The dough spreads out enormously and fills my whole baking stone (measuring 34 cm x 34 cm)
with a little bit hanging out on the side of the stone.
This is an unusual sourdough. It is quite sour (medium strength sourness) even though I used the same starter as for my other Chad Robertson sourdough. I can only surmise that it is because of the ancient whole grain flours that I used here. The enzymes in the flours must have sped up the fermentation process quite a lot such that the dough was far more fermented than that other sourdough I made, hence more sourness. The sourness is more of an acidic, rather than lactic, acidity.
The texture is very different from that other sourdough, too.

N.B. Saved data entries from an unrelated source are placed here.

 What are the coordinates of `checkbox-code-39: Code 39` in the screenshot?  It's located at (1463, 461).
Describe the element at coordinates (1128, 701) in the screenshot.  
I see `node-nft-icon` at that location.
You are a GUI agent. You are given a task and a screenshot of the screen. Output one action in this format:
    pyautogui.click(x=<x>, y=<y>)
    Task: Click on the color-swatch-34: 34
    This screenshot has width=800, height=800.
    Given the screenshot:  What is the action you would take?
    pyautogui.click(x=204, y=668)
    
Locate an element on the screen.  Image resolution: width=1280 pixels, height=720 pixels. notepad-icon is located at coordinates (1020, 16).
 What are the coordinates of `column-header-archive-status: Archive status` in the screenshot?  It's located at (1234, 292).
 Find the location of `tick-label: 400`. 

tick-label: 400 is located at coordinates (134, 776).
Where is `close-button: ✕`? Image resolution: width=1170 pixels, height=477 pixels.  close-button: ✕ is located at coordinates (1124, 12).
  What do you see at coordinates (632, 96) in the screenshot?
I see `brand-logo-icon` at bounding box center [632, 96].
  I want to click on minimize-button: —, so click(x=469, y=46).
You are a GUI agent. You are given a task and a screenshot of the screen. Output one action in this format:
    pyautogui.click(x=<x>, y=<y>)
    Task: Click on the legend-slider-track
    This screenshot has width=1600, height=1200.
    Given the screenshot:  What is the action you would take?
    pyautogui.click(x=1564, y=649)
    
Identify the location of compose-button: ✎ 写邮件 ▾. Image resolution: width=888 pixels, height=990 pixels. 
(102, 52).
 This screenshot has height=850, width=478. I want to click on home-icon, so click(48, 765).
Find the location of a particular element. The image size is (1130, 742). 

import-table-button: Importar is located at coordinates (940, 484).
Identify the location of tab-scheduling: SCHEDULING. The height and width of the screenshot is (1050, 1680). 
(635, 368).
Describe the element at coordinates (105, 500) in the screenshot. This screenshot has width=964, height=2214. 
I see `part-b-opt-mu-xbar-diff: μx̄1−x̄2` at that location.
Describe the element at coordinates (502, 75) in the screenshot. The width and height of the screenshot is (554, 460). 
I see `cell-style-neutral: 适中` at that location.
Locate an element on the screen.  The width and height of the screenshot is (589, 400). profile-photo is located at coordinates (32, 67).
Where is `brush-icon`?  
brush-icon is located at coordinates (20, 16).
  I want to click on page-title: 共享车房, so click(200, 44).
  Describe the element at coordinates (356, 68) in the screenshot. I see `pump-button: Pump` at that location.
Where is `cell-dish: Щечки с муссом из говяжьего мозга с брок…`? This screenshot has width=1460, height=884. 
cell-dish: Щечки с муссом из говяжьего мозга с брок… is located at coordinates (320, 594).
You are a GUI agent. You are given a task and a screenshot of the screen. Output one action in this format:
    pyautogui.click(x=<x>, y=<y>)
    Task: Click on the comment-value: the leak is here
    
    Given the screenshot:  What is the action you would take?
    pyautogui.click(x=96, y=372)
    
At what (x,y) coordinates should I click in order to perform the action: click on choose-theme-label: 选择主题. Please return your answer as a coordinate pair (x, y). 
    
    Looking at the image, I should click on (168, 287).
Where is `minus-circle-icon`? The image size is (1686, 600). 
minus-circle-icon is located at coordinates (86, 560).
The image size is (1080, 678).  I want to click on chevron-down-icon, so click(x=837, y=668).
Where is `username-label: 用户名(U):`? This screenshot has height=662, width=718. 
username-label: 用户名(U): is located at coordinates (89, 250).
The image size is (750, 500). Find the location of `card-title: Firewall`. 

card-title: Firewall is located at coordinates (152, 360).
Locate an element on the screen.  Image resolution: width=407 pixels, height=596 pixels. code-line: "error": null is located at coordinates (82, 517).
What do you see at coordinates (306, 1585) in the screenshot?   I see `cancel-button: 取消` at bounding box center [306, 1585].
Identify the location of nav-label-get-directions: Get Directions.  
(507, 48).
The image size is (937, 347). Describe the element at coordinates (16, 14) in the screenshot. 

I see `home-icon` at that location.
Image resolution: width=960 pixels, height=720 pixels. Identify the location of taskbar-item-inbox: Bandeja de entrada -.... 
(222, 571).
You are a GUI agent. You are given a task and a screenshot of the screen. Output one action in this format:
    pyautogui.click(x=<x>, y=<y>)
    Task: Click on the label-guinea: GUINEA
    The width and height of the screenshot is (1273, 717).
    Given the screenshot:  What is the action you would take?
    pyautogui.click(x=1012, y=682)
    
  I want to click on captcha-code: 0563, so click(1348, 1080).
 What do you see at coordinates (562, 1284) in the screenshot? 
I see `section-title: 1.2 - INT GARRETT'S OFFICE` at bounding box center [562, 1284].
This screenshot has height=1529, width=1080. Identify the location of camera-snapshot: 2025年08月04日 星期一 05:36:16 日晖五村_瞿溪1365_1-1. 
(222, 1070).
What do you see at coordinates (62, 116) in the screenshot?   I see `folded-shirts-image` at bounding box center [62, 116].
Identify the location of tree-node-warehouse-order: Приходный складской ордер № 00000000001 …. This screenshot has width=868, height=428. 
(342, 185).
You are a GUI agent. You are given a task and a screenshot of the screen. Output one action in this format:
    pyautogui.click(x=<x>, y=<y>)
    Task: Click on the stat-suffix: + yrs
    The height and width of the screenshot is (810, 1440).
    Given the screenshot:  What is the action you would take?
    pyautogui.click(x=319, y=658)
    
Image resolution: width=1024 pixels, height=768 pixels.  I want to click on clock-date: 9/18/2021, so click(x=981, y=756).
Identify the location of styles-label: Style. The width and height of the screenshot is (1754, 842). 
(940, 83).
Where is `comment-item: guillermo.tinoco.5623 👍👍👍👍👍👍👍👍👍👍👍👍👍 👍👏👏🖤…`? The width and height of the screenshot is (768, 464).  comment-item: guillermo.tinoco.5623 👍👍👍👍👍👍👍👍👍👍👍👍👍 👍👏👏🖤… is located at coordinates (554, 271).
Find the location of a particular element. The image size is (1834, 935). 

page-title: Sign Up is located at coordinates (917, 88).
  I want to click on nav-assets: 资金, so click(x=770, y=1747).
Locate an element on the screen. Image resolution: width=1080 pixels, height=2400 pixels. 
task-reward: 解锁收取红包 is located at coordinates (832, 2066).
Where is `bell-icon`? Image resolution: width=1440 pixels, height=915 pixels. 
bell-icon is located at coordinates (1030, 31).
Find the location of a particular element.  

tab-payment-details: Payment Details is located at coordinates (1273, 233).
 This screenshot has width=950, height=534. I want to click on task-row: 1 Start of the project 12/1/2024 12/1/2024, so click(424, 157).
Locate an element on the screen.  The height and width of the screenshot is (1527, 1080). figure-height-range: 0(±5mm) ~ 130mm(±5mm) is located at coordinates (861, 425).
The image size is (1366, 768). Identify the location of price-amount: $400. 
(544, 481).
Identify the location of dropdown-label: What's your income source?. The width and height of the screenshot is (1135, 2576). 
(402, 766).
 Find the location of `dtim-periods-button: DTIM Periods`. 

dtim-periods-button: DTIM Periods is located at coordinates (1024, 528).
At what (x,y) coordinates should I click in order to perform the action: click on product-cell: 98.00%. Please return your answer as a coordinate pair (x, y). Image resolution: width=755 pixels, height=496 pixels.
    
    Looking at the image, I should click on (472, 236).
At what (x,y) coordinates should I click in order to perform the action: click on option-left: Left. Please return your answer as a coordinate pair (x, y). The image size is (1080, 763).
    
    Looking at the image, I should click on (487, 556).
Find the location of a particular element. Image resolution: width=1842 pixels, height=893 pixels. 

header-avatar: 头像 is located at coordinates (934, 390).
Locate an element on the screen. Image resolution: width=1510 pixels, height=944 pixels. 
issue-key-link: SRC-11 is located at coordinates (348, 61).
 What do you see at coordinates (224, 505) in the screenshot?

The texture of sourdough made from white bread flour is normally tender, whereas this one is quite "robust," as if the crumb has "strength" when you bite into it and is quite chewy. The comparison is a bit like the difference between red wine made with shiraz (syrah) grapes (very "robust") and other red wine made with merlot or cabernet sauvignon (more "mellow"). It is very moist just the same.
I couldn't taste the sweetness that Safa mentioned of Teff flour but it has a very interesting nutty flavor.
The crumb is very open, as open as what I can hope for. As the dough had a lot of enzymatic activity during fermentation and spread out enormously (not keeping its shape), I wonder if cutting down the hydration to say 67% would make it more manageable and at the same time not hurt its open structure.
Chinese collects stones or rocks which show formations of nature. My uncle Chang has a rock which looks like a mountain.
My bread mountain Bread mountain -other view 1 Bread mountain - other view 2
This ancient grains sourdough is delicious.